An image may have a DPI value associated with it. You’ll often see this when creating a new image in your image editing program. This is just an attribute and is only used for printing. It does not affect the quality or size of the image (except when printed) and it can be changed at any time.


The previously mentioned formats are all raster formats. This means that data is stored for every pixel of the image.

SVGs are a vector format. Instead of determining the colour of every pixel, SVGs contain XML that specify shapes, their coordinates, stroke thickness, colour etc. Open up an SVG in notepad and you’ll see the code.

You should use SVGs instead of PNGs when you can. SVGs can be very suitable for logos and icons. The main advantage is that it can be scaled up or down very easily without losing quality, where raster formats would become pixelated.
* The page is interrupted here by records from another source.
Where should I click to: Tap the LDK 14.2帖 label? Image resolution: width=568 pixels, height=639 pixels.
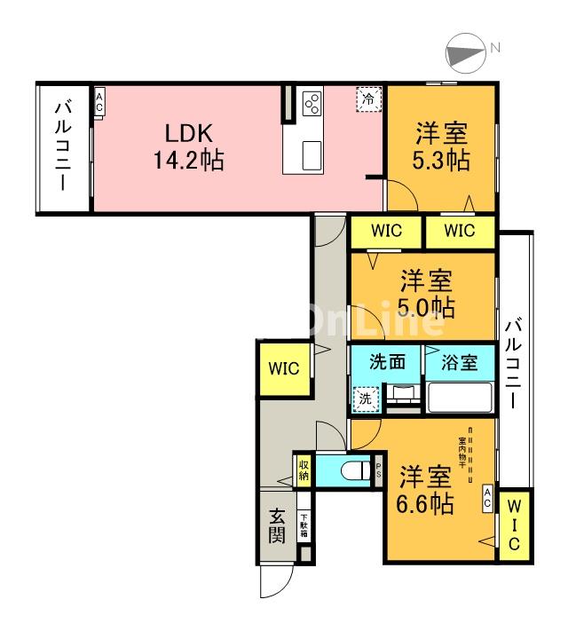click(187, 147)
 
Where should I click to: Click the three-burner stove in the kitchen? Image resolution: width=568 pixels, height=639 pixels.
click(312, 105)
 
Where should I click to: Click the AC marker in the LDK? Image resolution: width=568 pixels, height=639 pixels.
click(99, 101)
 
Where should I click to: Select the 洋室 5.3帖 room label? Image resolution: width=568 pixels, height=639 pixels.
click(441, 147)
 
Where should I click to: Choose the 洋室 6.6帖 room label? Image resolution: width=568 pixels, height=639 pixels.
click(425, 489)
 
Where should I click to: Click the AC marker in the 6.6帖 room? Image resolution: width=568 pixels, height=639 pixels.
click(488, 498)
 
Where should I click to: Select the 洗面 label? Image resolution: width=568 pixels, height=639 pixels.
click(387, 362)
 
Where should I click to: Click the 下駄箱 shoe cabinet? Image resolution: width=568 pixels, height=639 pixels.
click(304, 527)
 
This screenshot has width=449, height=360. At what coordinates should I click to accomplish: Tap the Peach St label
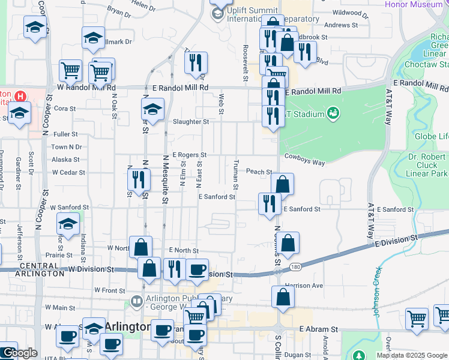pos(259,172)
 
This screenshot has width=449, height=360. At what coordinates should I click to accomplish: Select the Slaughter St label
pos(190,121)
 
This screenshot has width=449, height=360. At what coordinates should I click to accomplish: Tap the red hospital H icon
pos(20,96)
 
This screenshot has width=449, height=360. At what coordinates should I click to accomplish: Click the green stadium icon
pos(333,112)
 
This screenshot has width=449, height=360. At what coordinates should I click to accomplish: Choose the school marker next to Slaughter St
pos(152,110)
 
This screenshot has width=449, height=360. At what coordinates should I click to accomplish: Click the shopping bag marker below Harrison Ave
pos(283,296)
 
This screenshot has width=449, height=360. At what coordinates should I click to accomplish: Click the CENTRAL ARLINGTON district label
pos(41,269)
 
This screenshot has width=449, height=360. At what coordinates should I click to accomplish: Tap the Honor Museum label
pos(418,5)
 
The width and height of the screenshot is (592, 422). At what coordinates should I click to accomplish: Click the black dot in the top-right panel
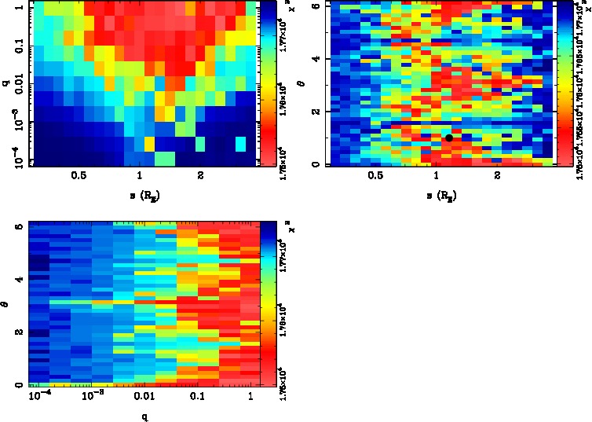point(449,138)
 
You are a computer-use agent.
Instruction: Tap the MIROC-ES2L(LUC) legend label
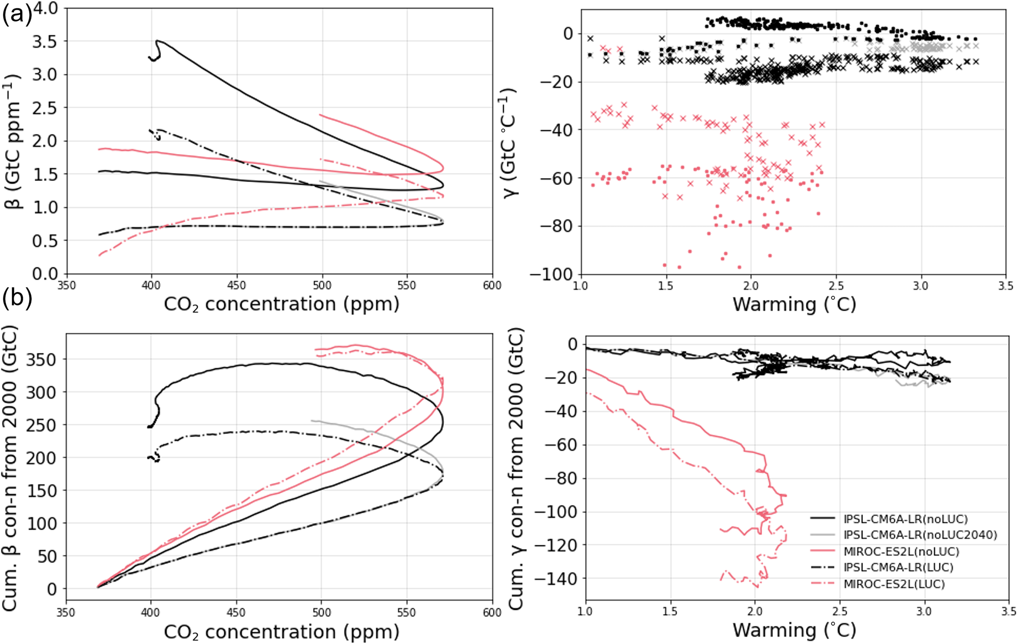tap(894, 584)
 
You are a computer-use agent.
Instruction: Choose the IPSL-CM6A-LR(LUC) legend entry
tap(898, 567)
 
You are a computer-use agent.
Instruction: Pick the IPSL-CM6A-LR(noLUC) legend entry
tap(898, 519)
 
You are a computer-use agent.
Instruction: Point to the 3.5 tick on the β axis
tap(45, 41)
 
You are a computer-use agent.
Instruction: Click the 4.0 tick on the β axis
tap(45, 8)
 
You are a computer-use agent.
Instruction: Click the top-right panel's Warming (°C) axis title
tap(794, 304)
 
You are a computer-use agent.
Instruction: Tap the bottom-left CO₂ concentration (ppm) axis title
tap(281, 632)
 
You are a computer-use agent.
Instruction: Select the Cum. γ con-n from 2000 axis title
tap(516, 469)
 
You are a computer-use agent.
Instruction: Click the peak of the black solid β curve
tap(157, 41)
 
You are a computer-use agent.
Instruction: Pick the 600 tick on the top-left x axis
tap(492, 286)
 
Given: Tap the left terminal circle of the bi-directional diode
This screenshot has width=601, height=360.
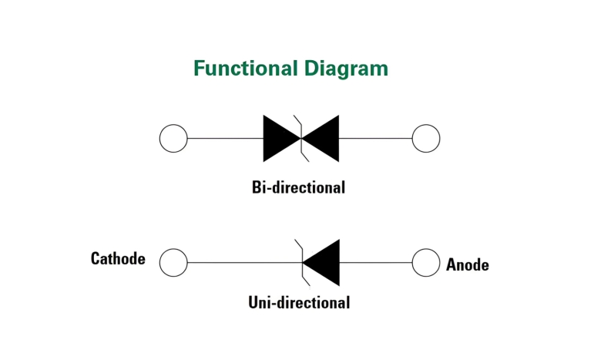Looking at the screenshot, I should point(173,139).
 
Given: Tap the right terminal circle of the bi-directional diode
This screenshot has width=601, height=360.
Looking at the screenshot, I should point(426,139).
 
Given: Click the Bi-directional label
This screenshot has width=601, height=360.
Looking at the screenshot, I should point(298,187).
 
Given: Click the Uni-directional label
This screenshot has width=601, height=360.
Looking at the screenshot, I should point(299,302).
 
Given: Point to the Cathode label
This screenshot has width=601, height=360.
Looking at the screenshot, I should point(118,259).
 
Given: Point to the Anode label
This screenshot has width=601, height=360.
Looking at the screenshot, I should point(467,265).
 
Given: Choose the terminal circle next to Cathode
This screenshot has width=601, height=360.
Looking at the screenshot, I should point(173,262).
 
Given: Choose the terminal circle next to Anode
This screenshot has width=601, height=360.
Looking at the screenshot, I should point(426,262).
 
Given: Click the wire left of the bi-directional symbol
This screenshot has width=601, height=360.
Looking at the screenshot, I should point(225,139).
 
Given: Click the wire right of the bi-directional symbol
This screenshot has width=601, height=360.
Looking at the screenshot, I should point(375,139).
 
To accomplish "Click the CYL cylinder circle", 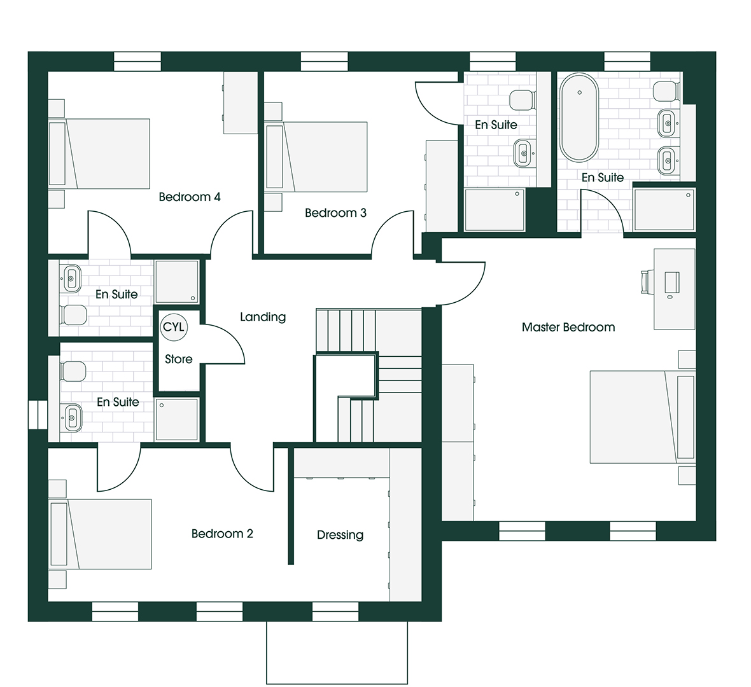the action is (174, 328).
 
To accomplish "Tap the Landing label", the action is (263, 317).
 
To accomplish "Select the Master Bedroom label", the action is (568, 328).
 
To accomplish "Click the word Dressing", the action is (340, 535).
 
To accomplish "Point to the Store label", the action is (179, 359).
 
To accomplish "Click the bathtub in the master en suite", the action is (580, 118).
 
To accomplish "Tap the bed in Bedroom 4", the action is (99, 154).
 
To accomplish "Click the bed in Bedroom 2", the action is (100, 534).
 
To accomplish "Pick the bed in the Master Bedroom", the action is (642, 417).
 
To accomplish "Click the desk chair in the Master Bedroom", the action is (645, 282).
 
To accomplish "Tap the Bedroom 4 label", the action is (190, 197).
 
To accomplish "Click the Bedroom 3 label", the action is (336, 212).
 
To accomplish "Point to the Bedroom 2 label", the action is (222, 533).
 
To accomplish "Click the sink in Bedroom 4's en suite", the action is (71, 278).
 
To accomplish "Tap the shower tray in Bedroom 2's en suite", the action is (177, 419).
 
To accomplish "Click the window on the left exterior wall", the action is (38, 415).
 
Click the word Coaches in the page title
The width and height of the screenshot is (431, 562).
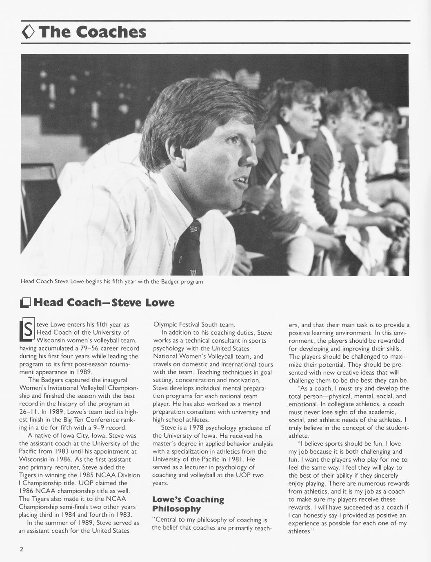111,32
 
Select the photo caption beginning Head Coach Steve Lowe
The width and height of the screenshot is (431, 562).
111,282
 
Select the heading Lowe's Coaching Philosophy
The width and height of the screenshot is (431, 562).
188,504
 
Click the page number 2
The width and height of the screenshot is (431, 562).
21,549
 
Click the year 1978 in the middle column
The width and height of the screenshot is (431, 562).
196,428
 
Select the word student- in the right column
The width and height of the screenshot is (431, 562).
395,428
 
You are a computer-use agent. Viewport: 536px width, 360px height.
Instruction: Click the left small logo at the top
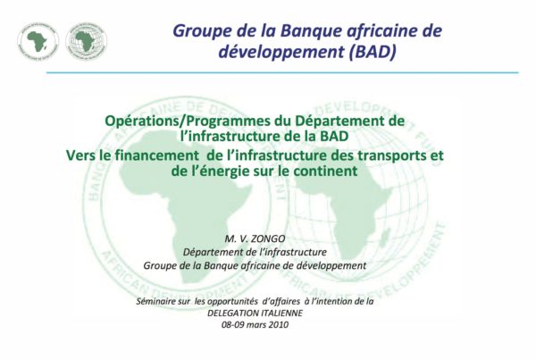pyautogui.click(x=38, y=42)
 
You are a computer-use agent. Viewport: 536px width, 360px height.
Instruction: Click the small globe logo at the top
pyautogui.click(x=86, y=42)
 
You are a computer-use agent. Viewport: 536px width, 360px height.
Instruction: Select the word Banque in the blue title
pyautogui.click(x=311, y=30)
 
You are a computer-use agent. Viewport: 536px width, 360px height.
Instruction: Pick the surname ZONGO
pyautogui.click(x=268, y=239)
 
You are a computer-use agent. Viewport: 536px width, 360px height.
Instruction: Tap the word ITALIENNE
pyautogui.click(x=282, y=314)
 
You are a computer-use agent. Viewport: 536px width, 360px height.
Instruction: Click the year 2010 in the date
pyautogui.click(x=278, y=325)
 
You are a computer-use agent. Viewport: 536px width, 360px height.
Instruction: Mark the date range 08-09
pyautogui.click(x=233, y=325)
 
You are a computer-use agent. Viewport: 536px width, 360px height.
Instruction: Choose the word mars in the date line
pyautogui.click(x=256, y=325)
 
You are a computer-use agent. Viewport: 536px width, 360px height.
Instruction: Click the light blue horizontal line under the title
pyautogui.click(x=282, y=72)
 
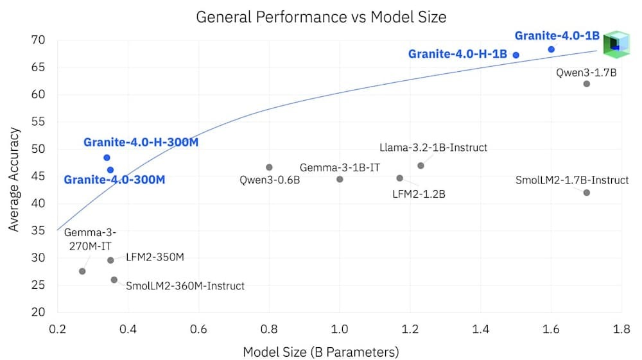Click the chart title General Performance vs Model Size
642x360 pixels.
pyautogui.click(x=320, y=17)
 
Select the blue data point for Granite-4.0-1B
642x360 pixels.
pyautogui.click(x=551, y=49)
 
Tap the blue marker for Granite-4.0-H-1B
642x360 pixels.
pyautogui.click(x=516, y=55)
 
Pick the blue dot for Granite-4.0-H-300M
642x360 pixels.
pyautogui.click(x=107, y=157)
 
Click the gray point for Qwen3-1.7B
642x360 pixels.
pyautogui.click(x=586, y=84)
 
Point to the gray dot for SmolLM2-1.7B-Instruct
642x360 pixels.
pyautogui.click(x=586, y=193)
An SVG’s XML can be inlined directly on the page. You can also use javascript to do this. You can have CSS-like properties with hover states and animations. It’s much more flexible than a PNG.


Having a large number of small files to download can slow down a website faster than having fewer, larger files. So some developers like to combine all of their smaller icons into one file. This is called a sprite or sprite sheet.

A sprite is used as a background image, with the background-position value determining which icon will appear. There is usually some spacing between icons, but with PNGs and SVGs, this doesn’t increase file size significantly or at all.

This was used extensively in the past with hover states. If a hover state icon is separate from the normal state, then the browser attempts to load the image only when the user performs the hover. This results in a delay to the hover state appearing as the image loads. To avoid this, developers combined hover states and normal states into one image, then used negative background positions to switch the images on hover.


That’s all you need to know to produce images for the web. Choose the correct format for the image. If in doubt, experiment. Try multiple formats and see what’s best. No more excuses for 32-bit PNG photo banner or a blurry JPG icon.